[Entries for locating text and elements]
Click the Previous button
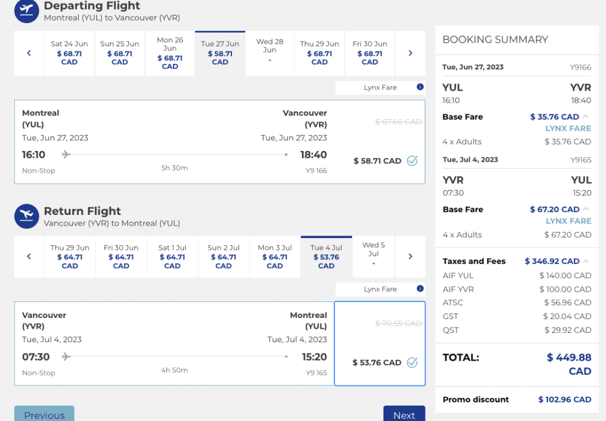Viewport: 606px width, 421px height. click(44, 414)
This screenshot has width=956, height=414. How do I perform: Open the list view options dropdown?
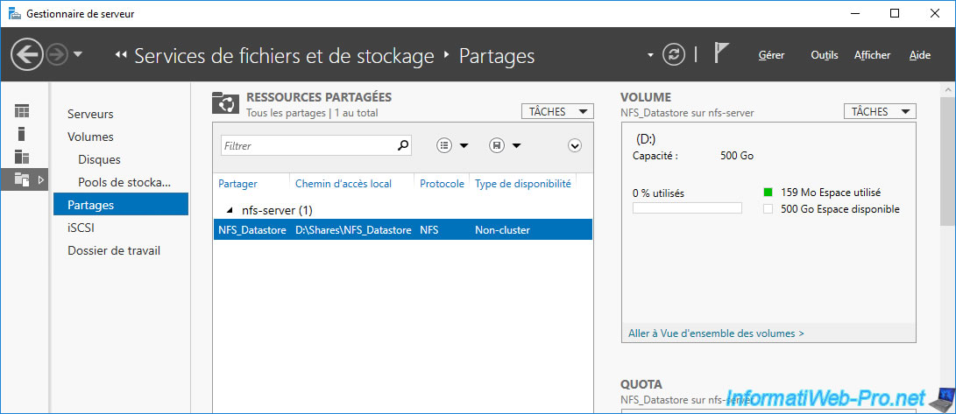click(452, 146)
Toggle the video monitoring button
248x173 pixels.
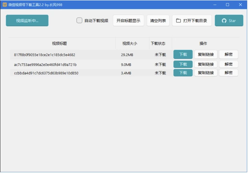click(x=27, y=20)
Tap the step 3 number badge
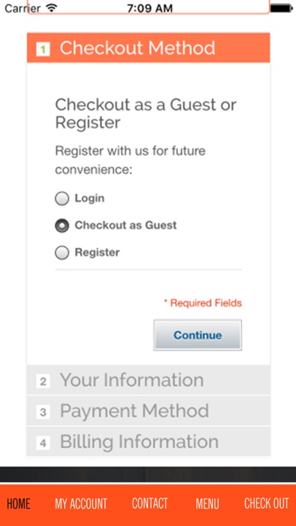The image size is (296, 526). [43, 413]
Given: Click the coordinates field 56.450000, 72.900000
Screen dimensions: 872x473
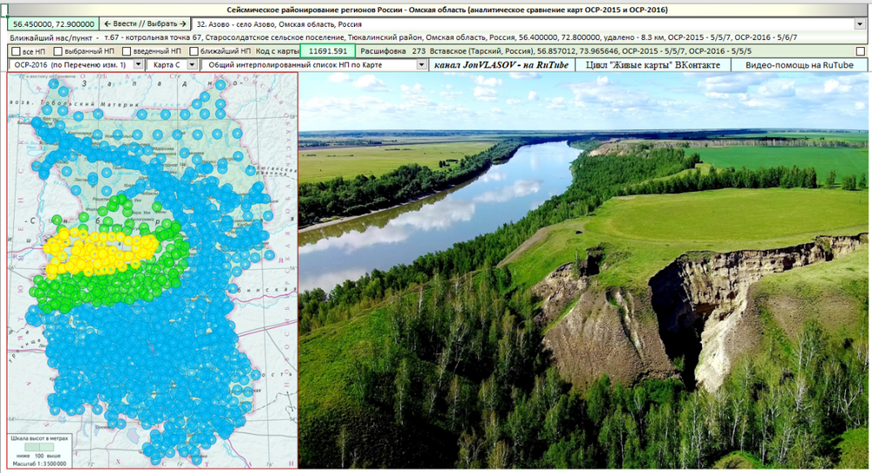Looking at the screenshot, I should coord(53,24).
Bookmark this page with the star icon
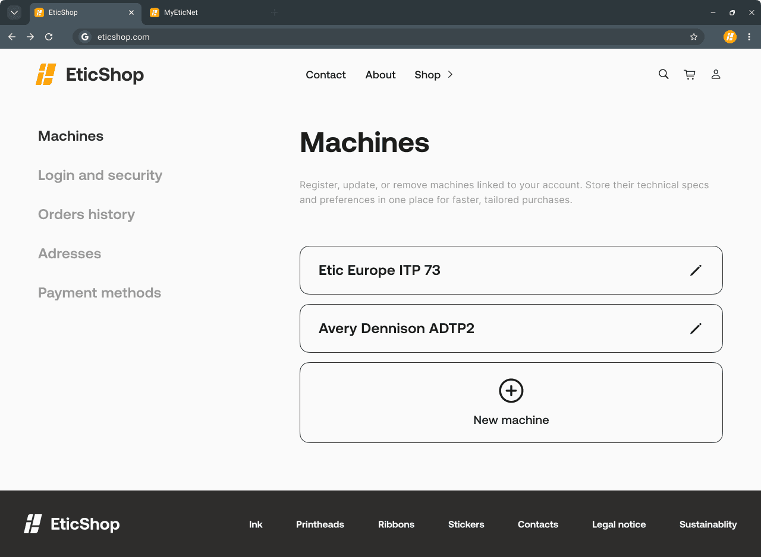The width and height of the screenshot is (761, 557). coord(693,37)
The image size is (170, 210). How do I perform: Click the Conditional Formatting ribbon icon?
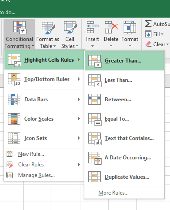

• [WRITTEN INSTRUCTION] Please return every line of the data above word for word, leaving out the pictures.

• [REPLY]
Click the Previous button
Viewport: 606px width, 421px height. click(44, 414)
This screenshot has width=956, height=414. How do I perform: Open the list view options dropdown?
click(452, 146)
Toggle the video monitoring button
248x173 pixels.
click(x=27, y=20)
Tap the step 3 number badge
The image size is (296, 526). [43, 413]
Given: Click the coordinates field 56.450000, 72.900000
Screen dimensions: 872x473
Looking at the screenshot, I should coord(53,24).
Bookmark this page with the star icon
The width and height of the screenshot is (761, 557). coord(693,37)
The image size is (170, 210). How do I perform: Click the Conditional Formatting ribbon icon?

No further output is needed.